David Ellensohn of the Viennese Green Party – which is headed by Vice Mayor Maria Vassilakou – defended the step. The councillor argued the increase of costs of some services needed to be financed somehow. He appealed on the federal government coalition of the SPÖ and the ÖVP to introduce a tax on assets. FPÖ Vienna official Johann Gudenus claimed Vienna’s left-wing coalition was “expropriating” the 1.7 million residents of the city.
The upcoming price hike will also affect the costs of car parking tickets and Vienna’s effluent disposal services. News that these products and services will become dearer in January comes on the back of reports that Wiener Linien, Vienna’s public transport provider, may lower the price for annual passes.
Die Presse claimed earlier this month that the firm – which is supervised by the city coalition – would reduce the price from its current 449 Euros to 365 Euros. The SPÖ-Greens administration reportedly hopes such a move will encourage more residents of Vienna and its suburbs to switch to trams, buses and U-Bahn trains instead of taking their cars to get to work. Experts have warned the city must take action against the soaring level of car traffic on the most important routes connecting the province of Lower Austria with its 23 districts if it wants to reduce fine dust pollution.

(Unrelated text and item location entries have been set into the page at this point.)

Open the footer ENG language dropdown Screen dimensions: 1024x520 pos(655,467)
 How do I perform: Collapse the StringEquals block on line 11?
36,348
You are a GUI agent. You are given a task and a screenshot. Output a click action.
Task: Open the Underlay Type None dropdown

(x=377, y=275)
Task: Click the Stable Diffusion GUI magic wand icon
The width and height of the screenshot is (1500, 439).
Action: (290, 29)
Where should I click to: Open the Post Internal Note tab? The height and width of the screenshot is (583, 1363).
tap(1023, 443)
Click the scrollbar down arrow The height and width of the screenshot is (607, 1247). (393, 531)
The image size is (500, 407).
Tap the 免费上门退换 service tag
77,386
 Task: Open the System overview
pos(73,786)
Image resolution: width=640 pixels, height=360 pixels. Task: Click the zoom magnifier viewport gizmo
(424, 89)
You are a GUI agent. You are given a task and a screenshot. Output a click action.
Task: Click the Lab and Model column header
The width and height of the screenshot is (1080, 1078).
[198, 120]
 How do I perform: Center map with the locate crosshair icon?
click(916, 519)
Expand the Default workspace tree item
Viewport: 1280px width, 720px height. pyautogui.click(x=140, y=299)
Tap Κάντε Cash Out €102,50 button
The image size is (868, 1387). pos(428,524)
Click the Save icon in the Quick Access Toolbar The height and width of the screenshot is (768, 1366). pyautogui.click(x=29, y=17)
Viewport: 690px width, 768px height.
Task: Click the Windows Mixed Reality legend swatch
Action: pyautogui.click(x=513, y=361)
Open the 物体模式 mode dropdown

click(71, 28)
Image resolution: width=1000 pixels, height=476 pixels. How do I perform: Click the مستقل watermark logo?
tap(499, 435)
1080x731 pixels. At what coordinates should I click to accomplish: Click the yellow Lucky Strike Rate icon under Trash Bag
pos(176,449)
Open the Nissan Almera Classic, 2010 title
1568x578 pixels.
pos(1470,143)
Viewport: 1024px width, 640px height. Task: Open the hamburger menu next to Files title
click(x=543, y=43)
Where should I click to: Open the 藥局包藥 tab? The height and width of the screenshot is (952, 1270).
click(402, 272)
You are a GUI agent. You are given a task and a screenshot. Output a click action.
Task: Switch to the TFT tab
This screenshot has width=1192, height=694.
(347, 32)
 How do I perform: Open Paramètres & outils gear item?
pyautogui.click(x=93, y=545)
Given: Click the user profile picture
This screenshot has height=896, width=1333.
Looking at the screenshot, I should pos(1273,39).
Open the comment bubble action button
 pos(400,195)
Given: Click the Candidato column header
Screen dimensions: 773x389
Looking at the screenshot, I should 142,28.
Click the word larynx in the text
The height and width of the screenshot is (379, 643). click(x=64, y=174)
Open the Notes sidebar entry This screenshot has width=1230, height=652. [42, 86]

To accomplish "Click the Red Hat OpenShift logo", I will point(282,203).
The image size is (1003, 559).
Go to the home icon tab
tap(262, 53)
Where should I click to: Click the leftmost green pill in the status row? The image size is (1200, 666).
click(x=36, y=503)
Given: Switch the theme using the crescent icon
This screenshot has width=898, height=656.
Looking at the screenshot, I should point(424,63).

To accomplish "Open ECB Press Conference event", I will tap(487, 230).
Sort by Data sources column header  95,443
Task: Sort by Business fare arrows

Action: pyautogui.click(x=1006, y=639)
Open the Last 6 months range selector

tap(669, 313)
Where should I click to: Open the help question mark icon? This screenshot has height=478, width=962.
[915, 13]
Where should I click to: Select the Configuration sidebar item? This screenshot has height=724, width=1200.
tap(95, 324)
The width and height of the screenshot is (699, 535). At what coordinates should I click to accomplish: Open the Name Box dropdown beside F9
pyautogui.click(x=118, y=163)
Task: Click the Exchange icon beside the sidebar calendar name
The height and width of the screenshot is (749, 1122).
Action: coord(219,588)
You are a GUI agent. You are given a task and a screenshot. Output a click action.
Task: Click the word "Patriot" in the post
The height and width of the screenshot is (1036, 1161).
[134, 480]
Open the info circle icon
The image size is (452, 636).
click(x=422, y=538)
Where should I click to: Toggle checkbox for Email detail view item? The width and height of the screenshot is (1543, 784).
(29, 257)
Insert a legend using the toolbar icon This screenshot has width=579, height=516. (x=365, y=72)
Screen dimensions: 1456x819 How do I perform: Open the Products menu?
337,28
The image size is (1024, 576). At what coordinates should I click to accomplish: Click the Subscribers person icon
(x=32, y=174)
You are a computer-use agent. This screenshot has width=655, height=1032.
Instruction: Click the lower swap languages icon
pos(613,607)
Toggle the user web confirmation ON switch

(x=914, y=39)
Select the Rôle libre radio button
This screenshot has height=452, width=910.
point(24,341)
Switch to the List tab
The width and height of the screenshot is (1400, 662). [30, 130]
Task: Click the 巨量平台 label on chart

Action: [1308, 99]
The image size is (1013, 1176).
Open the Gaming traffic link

The allegedly upcoming Wiener Linien annual ticket price reduction could be implemented as early as this autumn, according to Die Presse. The Viennese daily paper claimed the public transport firm would raise the price for single tickets and other passes at the same time to finance the reform. The Greens campaigned in favour of a reduction of the price for annual passes to 100 Euros ahead of last year’s city parliament ballot. The vote, which took place in October, served up losses for all parties but the right-wing FPÖ.
It has to be seen whether the public services price hikes will help SPÖ Vienna Financial Affairs Councillor Renate Brauner in her bid to drag Vienna back in the black. Brauner explained in 2010 the city government would spend 11.43 billion Euros in 2011. At the same time, earnings would range around 10.81 billion Euros, according to the councillor. Such amounts of revenue and expenditure would increase the city’s debt to around almost three billion Euros.
Especially various labour market initiatives cost the SPÖ-Greens administration a lot of money. Vienna and the southern province of Carinthia were the only two of Austria’s nine provinces which registered rising unemployment rates in the past months. Brauner recently emphasised that more people than ever before had a job in Vienna at the same time.
Only four per cent of Austrians were out of work in June, according to Eurostat, the European Commission’s (EC) research and statistics authority. Viennese officials announced earlier this month that 6.9 per cent more residents of Vienna had no job in July 2011 than in the same month of 2010.